The study estimated that these filers could repay, on average, 64% of their unsecured debts over five years. That amounts to $4 billion.

"This shows that it is essential for Congress to enact needs-based bankruptcy," said William P. Binzel, vice president for government relations at MasterCard. "The current system is fundamentally flawed and allows debtors that clearly have an ability to repay to walk away from their debts."

Rep. George W. Gekas, chairman of the House Judiciary's commercial and administrative law subcommittee, has introduced a bill that would require filers earning more than 75% of the median income to repay at least some of their debts. The Pennsylvania Republican would exempt filers who, after accounting for living expenses, could not afford to repay at least 20% of their unsecured debts over five years.

Rep. Gekas plans two hearings this week on his bill. Today's session includes judges, creditors, consumer advocates, and bankruptcy experts, all of whom will discuss whether there is a need to change the law. On Thursday, the subcommittee will question witnesses on how the proposed needs-based system would work and who it would affect.

A competing bill introduced by Sen. Charles E. Grassley would give judges greater power to force high-income consumers to repay some of their debts. The Iowa Republican has scheduled a hearing Wednesday on his bill featuring 15 witnesses including the vice chairman of Household International, Robert Elliot.

The latest study is the first national analysis of consumer bankruptcy filings, said Visa chief economist Thomas A. Layman. Researchers pulled a random sample of 500 Chapter 7 petitions filed in 1997 from all 90 bankruptcy districts.
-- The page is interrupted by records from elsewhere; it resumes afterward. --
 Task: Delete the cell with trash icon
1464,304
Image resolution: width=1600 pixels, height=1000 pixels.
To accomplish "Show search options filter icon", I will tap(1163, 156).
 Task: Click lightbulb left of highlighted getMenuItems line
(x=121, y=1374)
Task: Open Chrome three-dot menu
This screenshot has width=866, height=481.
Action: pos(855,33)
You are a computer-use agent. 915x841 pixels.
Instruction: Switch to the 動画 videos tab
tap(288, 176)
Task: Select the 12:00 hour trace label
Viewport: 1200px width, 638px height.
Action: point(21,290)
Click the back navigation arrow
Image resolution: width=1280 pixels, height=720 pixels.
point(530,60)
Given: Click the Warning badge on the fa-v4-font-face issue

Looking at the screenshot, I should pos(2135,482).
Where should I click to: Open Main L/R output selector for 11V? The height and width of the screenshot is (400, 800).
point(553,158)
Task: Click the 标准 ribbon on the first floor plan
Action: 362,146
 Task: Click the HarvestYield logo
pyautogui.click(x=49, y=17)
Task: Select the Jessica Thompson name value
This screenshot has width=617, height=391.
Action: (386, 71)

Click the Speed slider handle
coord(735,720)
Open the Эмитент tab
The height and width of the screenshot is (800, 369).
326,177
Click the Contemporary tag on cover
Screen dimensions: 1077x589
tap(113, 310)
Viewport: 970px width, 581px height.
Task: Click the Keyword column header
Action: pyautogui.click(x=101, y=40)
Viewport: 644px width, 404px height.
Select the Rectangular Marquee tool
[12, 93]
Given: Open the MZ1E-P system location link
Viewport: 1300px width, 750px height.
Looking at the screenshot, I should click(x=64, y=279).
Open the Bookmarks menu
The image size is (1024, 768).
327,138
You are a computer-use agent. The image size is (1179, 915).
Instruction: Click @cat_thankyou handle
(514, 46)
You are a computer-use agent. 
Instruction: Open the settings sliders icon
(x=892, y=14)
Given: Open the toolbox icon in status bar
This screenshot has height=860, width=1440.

They then adjusted the sample so it reflected the proportional volume of filings in each district.

The study found needs-based bankruptcy would effectively target higher- income debtors. The average filer affected by Rep. Gekas's bill earns 26% more than the national median income and twice as much as the average income of debtors unaffected by the proposed changes, the study found.

However, Richard DuBois, a staff attorney at the National Consumer Law Center, questioned the reliability of any study financed by MasterCard and Visa.

"So far all of the studies have been flawed," said Mr. DuBois, who had not yet had a chance to review the latest report. "I'd like to see the General Accounting Office get its hands on this report. An earlier study it reviewed showed serious flaws in the fundamental assumptions in the study."

Philip S. Corwin, a principal at Federal Legislative Associates who lobbies for the American Bankers Association, said he expects a bill to reach the President's desk this summer, noting that House Speaker Newt Gingrich has made passage of bankruptcy reform a priority for April.

But Mr. DuBois said he does not expect lawmakers to move that quickly. "The issue is very complicated," he said. "It will take time to sort out all the issues."